--- Records shown ---
start

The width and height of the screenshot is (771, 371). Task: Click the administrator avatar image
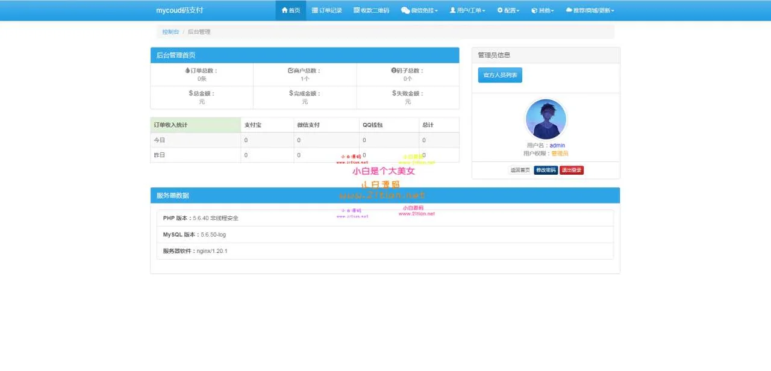(x=546, y=119)
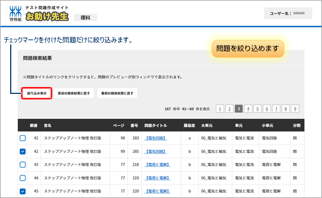The height and width of the screenshot is (198, 322).
Task: Click 直前の検索結果に戻す button
Action: pos(74,93)
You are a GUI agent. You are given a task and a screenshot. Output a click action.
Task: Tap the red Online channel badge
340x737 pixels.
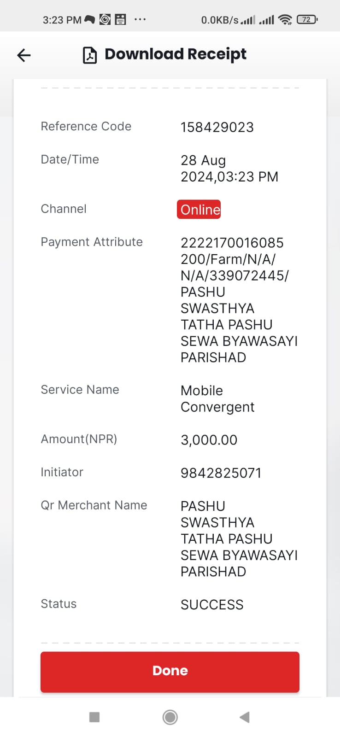199,209
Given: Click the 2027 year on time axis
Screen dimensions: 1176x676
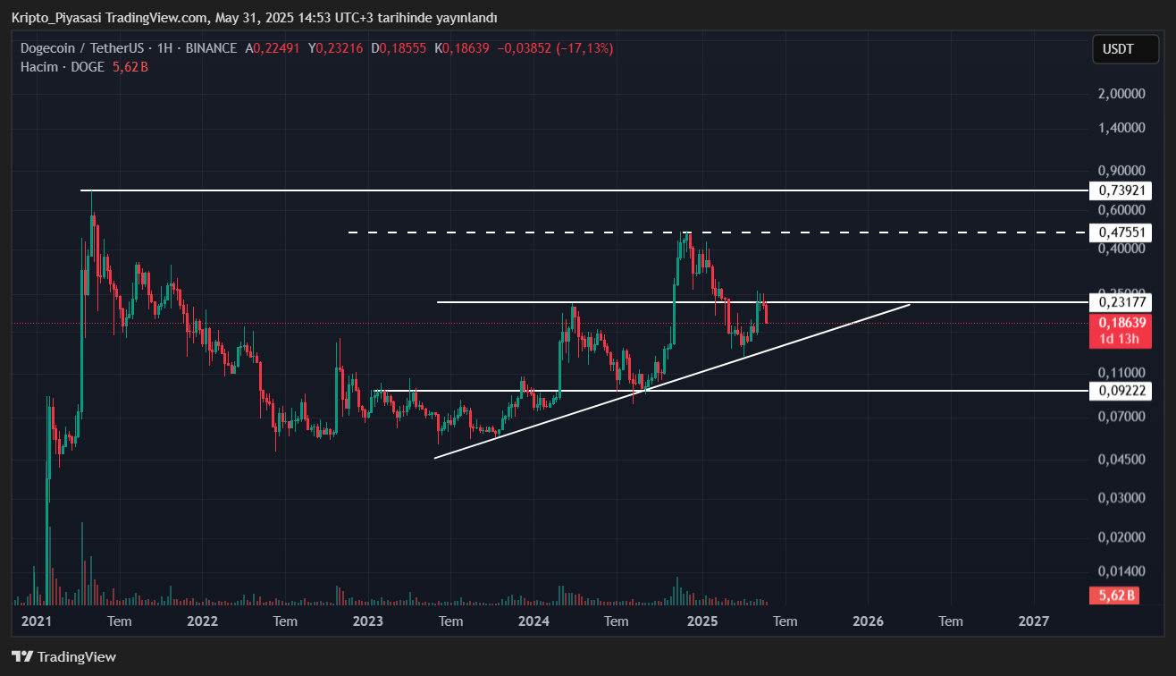Looking at the screenshot, I should click(x=1034, y=621).
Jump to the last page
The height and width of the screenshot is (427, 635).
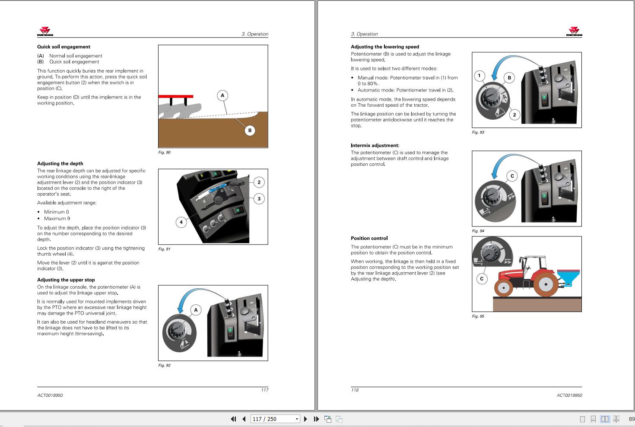[316, 419]
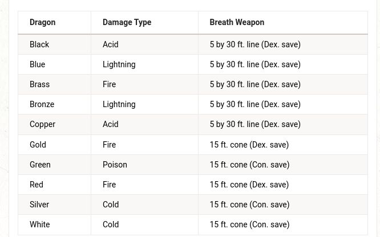The width and height of the screenshot is (380, 237).
Task: Click the Breath Weapon column header
Action: coord(237,22)
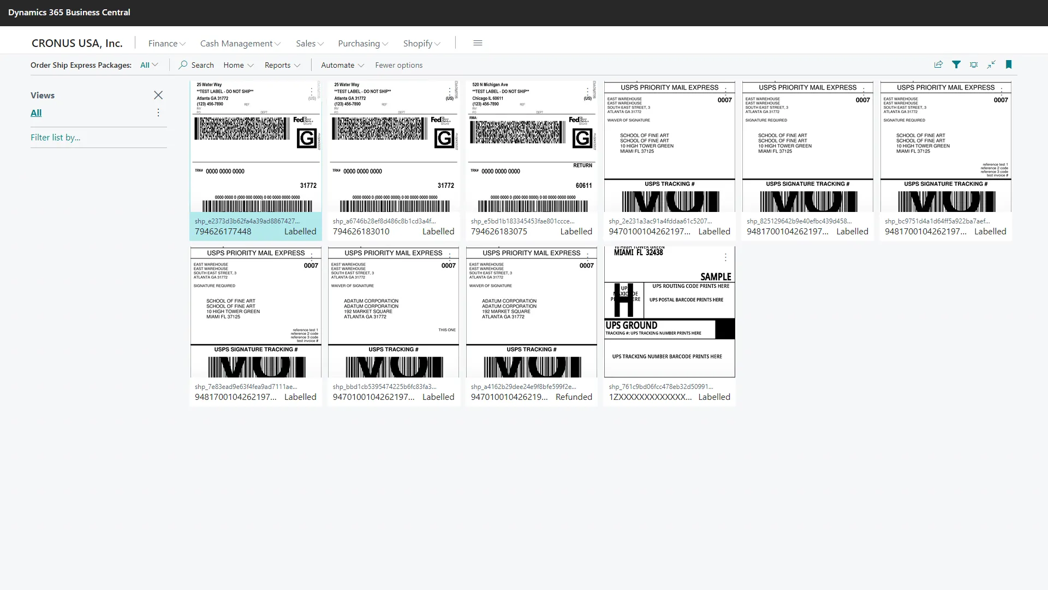Click the collapse page arrows icon
Viewport: 1048px width, 590px height.
click(x=991, y=64)
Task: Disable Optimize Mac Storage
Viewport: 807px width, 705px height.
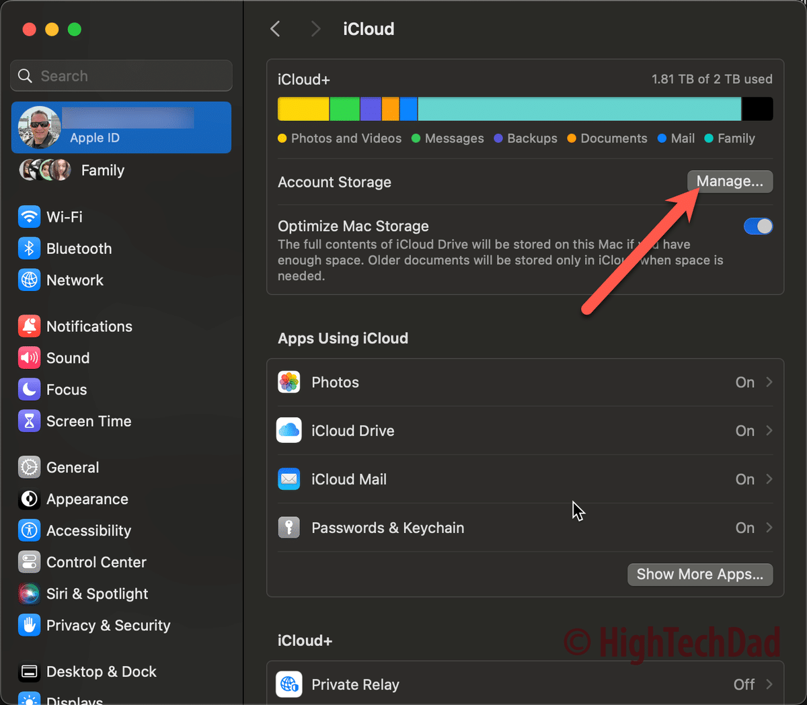Action: (758, 226)
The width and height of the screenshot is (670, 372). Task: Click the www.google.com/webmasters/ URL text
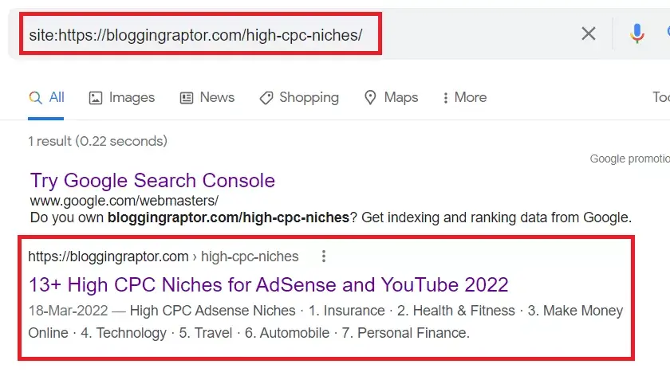click(124, 200)
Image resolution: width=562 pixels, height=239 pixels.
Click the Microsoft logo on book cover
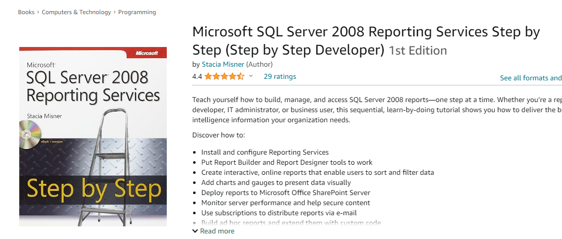[x=147, y=53]
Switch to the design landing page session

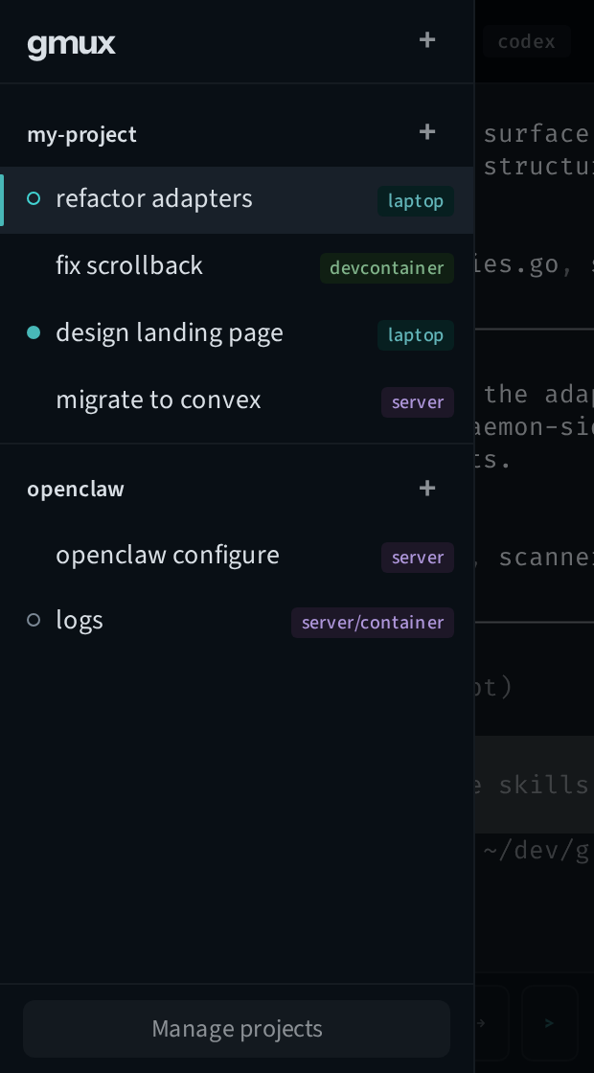[170, 332]
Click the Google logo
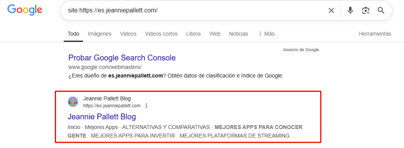The height and width of the screenshot is (148, 404). click(25, 10)
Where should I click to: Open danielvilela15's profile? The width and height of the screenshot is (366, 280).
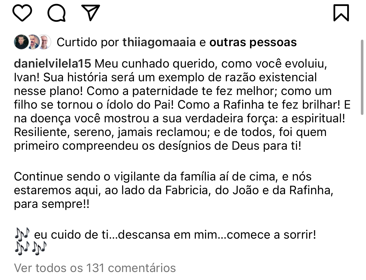click(x=52, y=63)
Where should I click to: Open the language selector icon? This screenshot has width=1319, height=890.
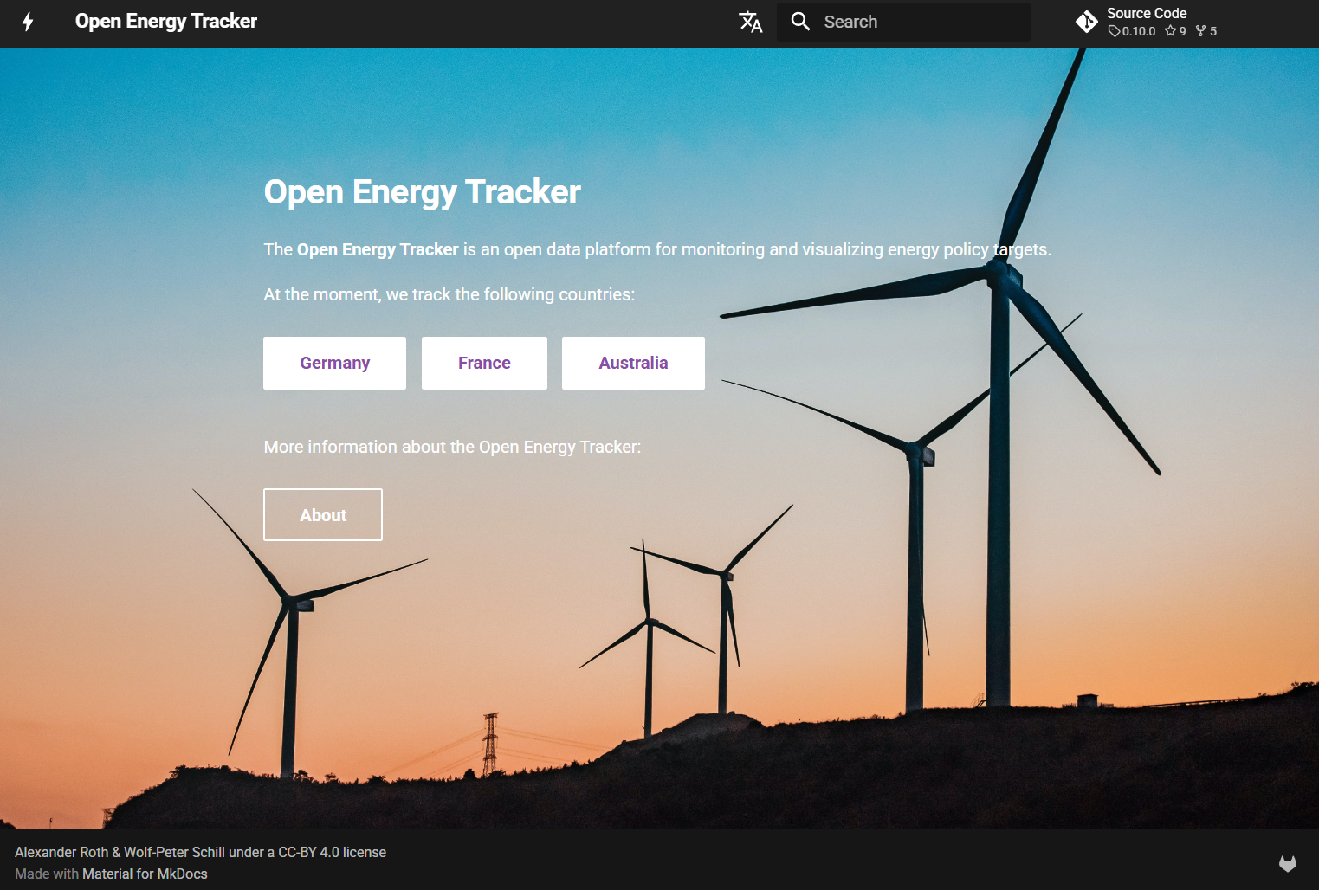click(x=750, y=22)
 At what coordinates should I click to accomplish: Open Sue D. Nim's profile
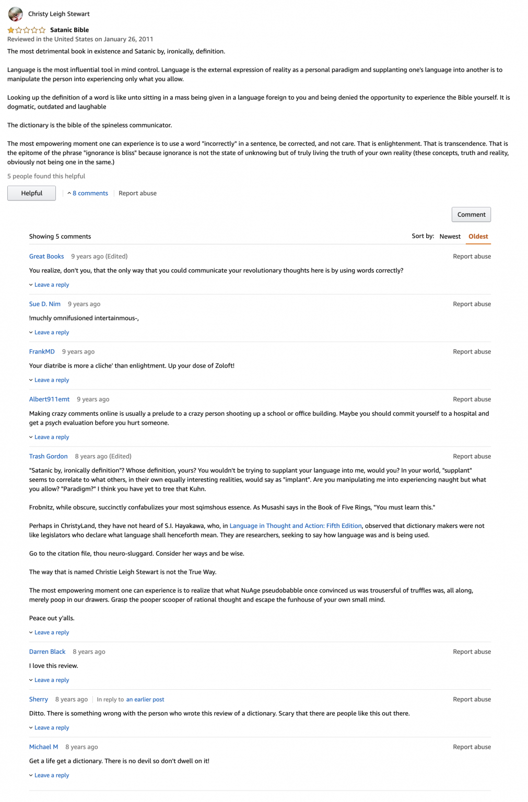tap(44, 303)
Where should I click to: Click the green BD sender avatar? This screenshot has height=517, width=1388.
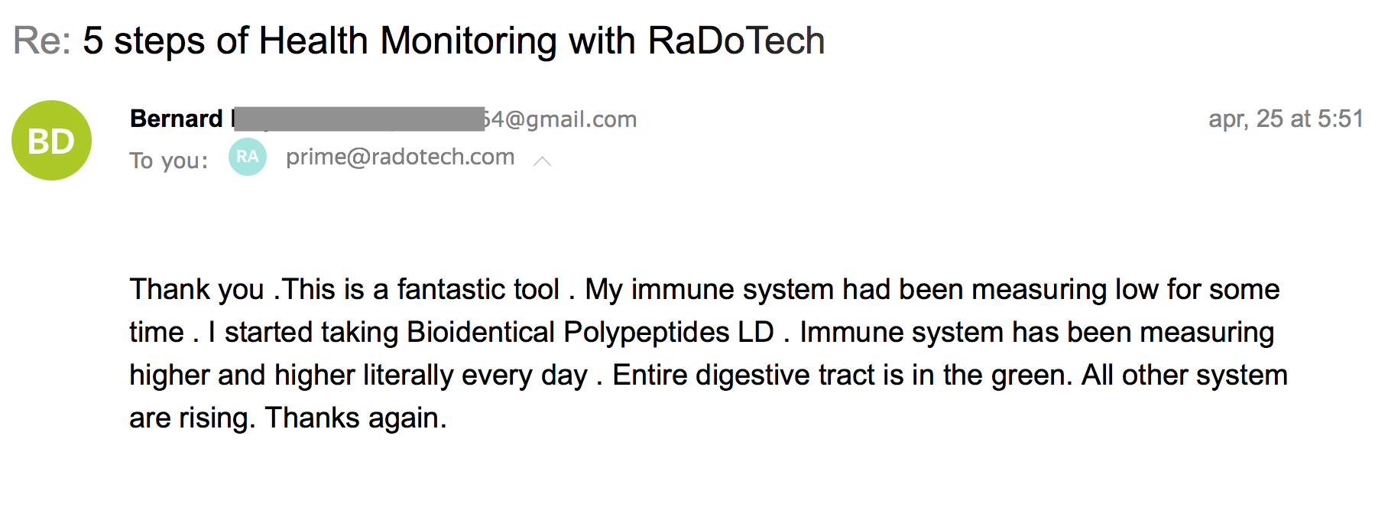tap(51, 141)
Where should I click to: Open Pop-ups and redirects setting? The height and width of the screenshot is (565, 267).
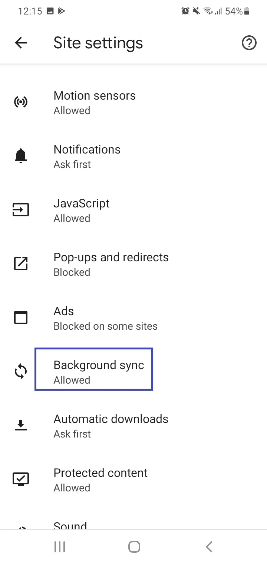pos(134,264)
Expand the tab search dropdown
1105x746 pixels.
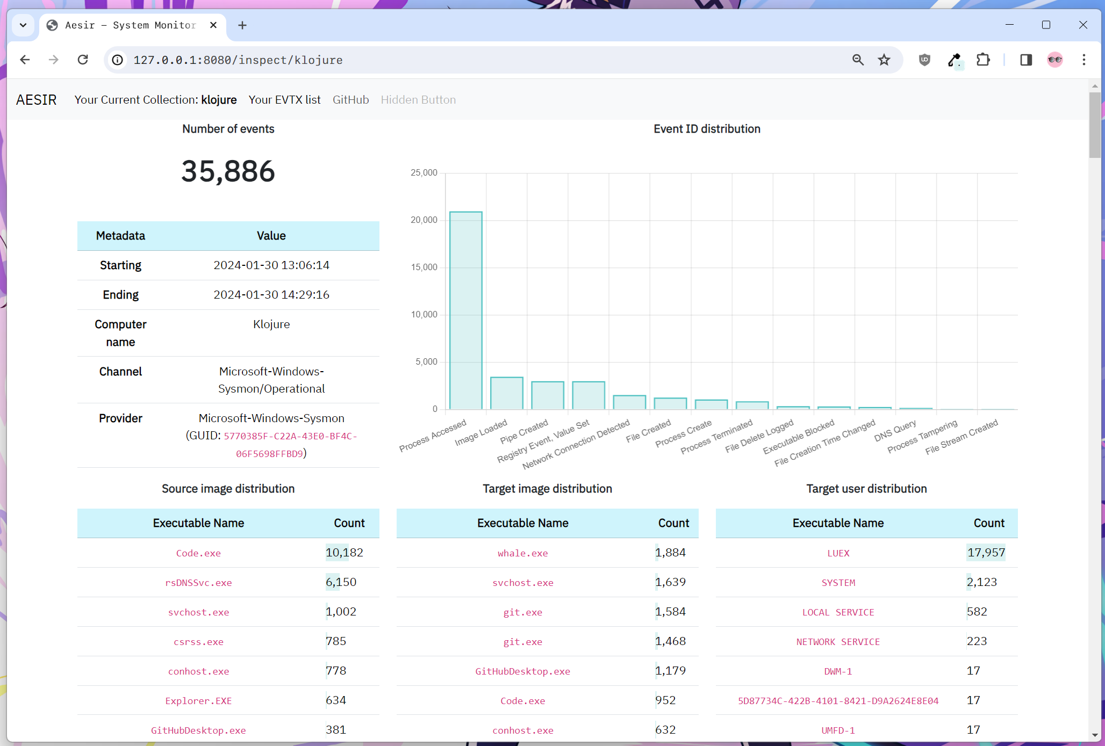(23, 25)
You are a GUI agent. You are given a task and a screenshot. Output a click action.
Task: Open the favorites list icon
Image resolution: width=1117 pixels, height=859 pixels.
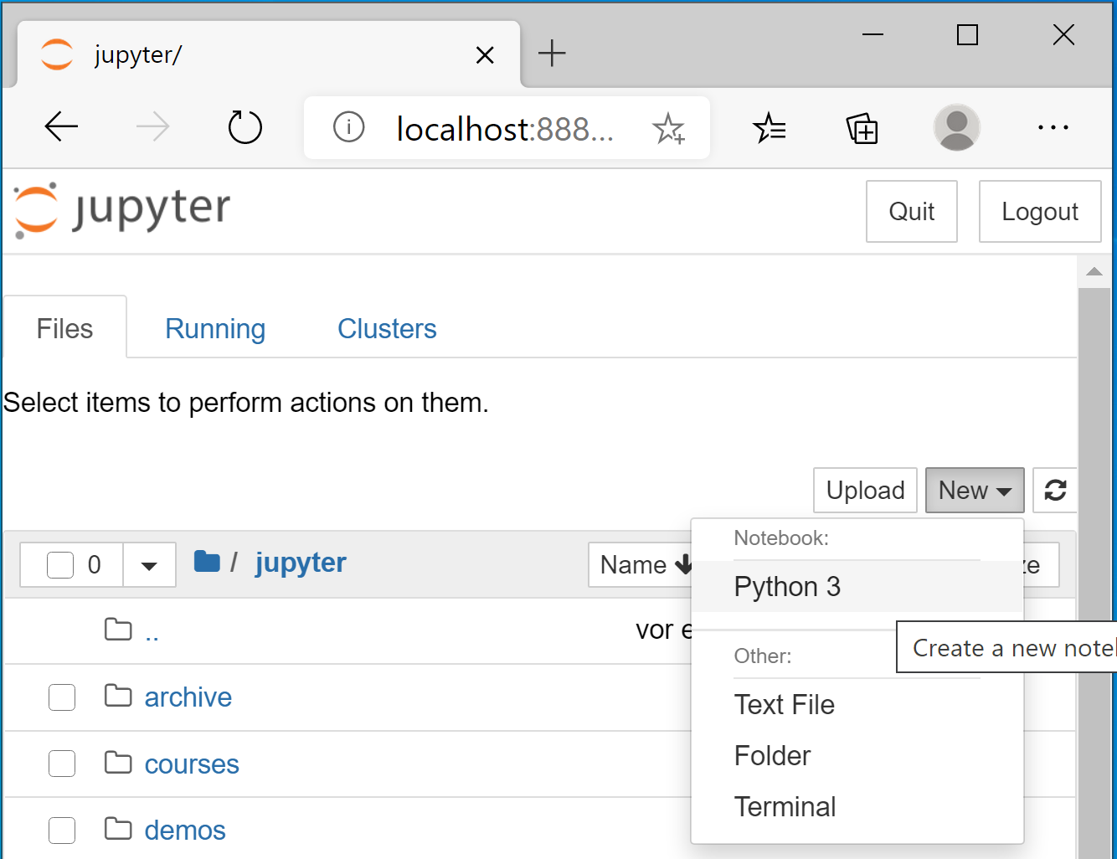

end

--- Task goal ---
Please copy the records above line for line, omitting the pictures.

--- Solution to the exercise ---
The width and height of the screenshot is (771, 371). Task: Click the administrator avatar image
(x=546, y=119)
The height and width of the screenshot is (198, 322).
Task: Click 直前の検索結果に戻す button
Action: pos(74,93)
You are a GUI agent. You are given a task and a screenshot. Output a click action.
Task: Tap the red Online channel badge
340x737 pixels.
199,209
Given: Click the 2027 year on time axis
Screen dimensions: 1176x676
Looking at the screenshot, I should click(x=1034, y=621).
Jump to the last page
The height and width of the screenshot is (427, 635).
[316, 419]
The width and height of the screenshot is (380, 237).
Task: Click the Breath Weapon column header
Action: coord(237,22)
Click the collapse page arrows icon
Viewport: 1048px width, 590px height.
click(x=991, y=64)
Task: Disable Optimize Mac Storage
Viewport: 807px width, 705px height.
Action: (758, 226)
The width and height of the screenshot is (670, 372). Task: Click the www.google.com/webmasters/ URL text
click(124, 200)
Image resolution: width=562 pixels, height=239 pixels.
Click the Microsoft logo on book cover
[x=147, y=53]
Switch to the design landing page session

[170, 332]
Click the Google logo
The height and width of the screenshot is (148, 404). click(25, 10)
Where should I click to: Open danielvilela15's profile? The width and height of the screenshot is (366, 280).
click(x=52, y=63)
Where should I click to: Open the language selector icon? This screenshot has width=1319, height=890.
click(x=750, y=22)
 At what coordinates should I click to accomplish: Open Sue D. Nim's profile
tap(44, 303)
Where should I click to: Click the green BD sender avatar? This screenshot has height=517, width=1388.
tap(51, 141)
Where should I click to: Open Pop-ups and redirects setting? The height and width of the screenshot is (565, 267).
pos(134,264)
Expand the tab search dropdown
1105x746 pixels.
(23, 25)
You are a GUI agent. You are given a task and a screenshot. Output a click action.
Task: Open the favorites list icon
Image resolution: width=1117 pixels, height=859 pixels.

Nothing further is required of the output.